#### [Rincian Soal]
Tuliskan lanjutan teks tentang Dinar Dirham Walisongo dan Dinar Dirham Nusantara, dimulai tepat sesudah kalimat terakhirnya.

#### [Teks Kutipan]
::::::::

Minggu, 25 Agustus 2013

Dinar Dirham Walisongo & Dinar Dirham Nusantara

Oleh: 
As-Sayyid Shohibul Faroji Azmatkhan Al-Hafizh
(Syekh Mufti Kesultanan Palembang Darussalam)

PENDAHULUAN



Nusantara pada masa lalunya dapat dikatakan sebagai zamrud khatulistiwa, adalah salah satu kawasan yang sudah mempunyai peradaban yang cukup tinggi dan maju pada zamannya.

Semua itu tak terlepas karena posisi geografis kepulauan Nusantara yang berada diatas khatulistiwa, kawasan yang selalu dapat ditanami tiap saat akibat tersinari matahari sepanjang tahun.

Juga karena kandungan geologinya, terbentuknya pulau-pulau di Nusantara yang menyembul di atas laut, menjadikannya pulau yang aslinya adalah gunung dan pegunungan, membuat kawasan itu mempunyai banyak kandungan tambangnya.

Dengan sumber alamnya yang kaya dan sangat banyak, tak heran jika di kawasan ini sudah banyak sekali terdapat pasar-pasar besar di tiap kerajaannya.

Pasar-pasar yang pada masa kini mungkin sekelas “free trade area” di Nusantara tersebut, selalu ramai disinggahi oleh kerajaan-kerajaan lainnya nan jauh berada disebrang samudera selama berabad-abad lamanya.

Perdagangan di pasar-pasar besar di Nusantara tersebut tak hanya terkenal di negeri jiran, namun juga terkenal hingga di kerajaan-kerajaan manca negara seperti daerah Cina, India,  Arab, hingga oleh kerajaan-kerajaan di benua Afrika.

Nusantara yang kaya akan alamnya, membuat tak ada putusnya kerajaan-kerajaan nan jauh di sana selalu berusaha ingin menjalin hubungan perdagangan dengan kerajaan-kerajan di Nusantara yang hasil buminya melimpah.

::::::::

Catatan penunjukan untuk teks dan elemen
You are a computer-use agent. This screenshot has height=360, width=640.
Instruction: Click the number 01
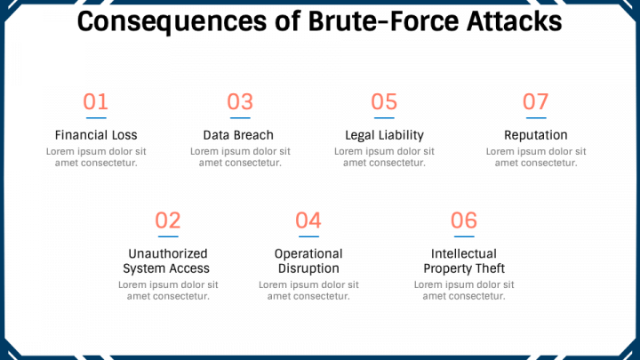(96, 102)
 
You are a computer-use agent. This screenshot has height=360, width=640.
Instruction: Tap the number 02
(168, 220)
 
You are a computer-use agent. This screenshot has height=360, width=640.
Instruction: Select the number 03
(240, 102)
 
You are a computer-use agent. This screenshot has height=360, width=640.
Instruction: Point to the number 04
(308, 220)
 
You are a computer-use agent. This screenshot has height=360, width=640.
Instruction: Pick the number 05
(384, 102)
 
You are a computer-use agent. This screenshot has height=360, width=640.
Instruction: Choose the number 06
(464, 220)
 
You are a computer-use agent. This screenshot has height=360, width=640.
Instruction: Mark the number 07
(536, 102)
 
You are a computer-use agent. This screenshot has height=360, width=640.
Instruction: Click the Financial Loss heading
(96, 135)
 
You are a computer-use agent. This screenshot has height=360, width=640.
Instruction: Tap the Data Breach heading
(238, 135)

::::::::

#### [Jawaban di Bawah]
Namun dalam urusan mata uang, Nusantara masih terbilang muda dalam mengenal mata uang sebagai alat pembayaran. Karena pada masa itu, kebanyakan mereka masih menggunakan cara barter, baik dengan hasil perkebunan, ternak ataupun beberapa jenis keping logam tarmasuk perak dan emas tapi bukan berupa mata uang resmi kerajaan.

Tercatat pada sejarah, bahwa negeri ini baru mempunyai uang resmi pada sekitar abad ke 8, itupun karena adanya pengaruh dari mitra negara-negara tetangga, yang juga berdagang disaat itu namun sudah mempunyai mata uangnya sendiri (seperti Arab, China dan India).

Sejarah uang Indonesia dimulai sejak masa jaya Kerajaan Mataram Kuno, yakni sekitar tahun 850 M. Kerajaan ini menggunakan koin-koin emas dan perak berbentuk kotak sebagai alat tukarnya. Berikut ini adalah 10 daftar mata uang tertua di Nusantara yang telah diketahui atau telah ditemukan sampai saat ini:

Kronologi Penggunaan Matauang Emas Murni di Nusantara:

TAHUN 850 MASEHI DICETAK UANG EMAS TAHIL KERAJAAN MATARAM KUNO,  OLEH WANGSA SYAILINDRA


Mata uang Indonesia dicetak pertama kali sekitar tahun 850/860 Masehi, yaitu pada masa kerajaan Mataram Syailendra yang berpusat di Jawa Tengah. Inilah bukti terawal sistem mata uang yang ada di pulau Jawa dan di Nusantara.

Tahun 850 Masehi adalah era Kejayaan Islam yang dipimpin oleh Khalifah Ja'far Al-Mutawakkil, Khalifah ke-10 Khalifah Bani Abbasiyyah. Karena Kekhalifahan bersifat Seluruh dunia. (Baca: http://id.wikipedia.org/wiki/Al-Mutawakkil).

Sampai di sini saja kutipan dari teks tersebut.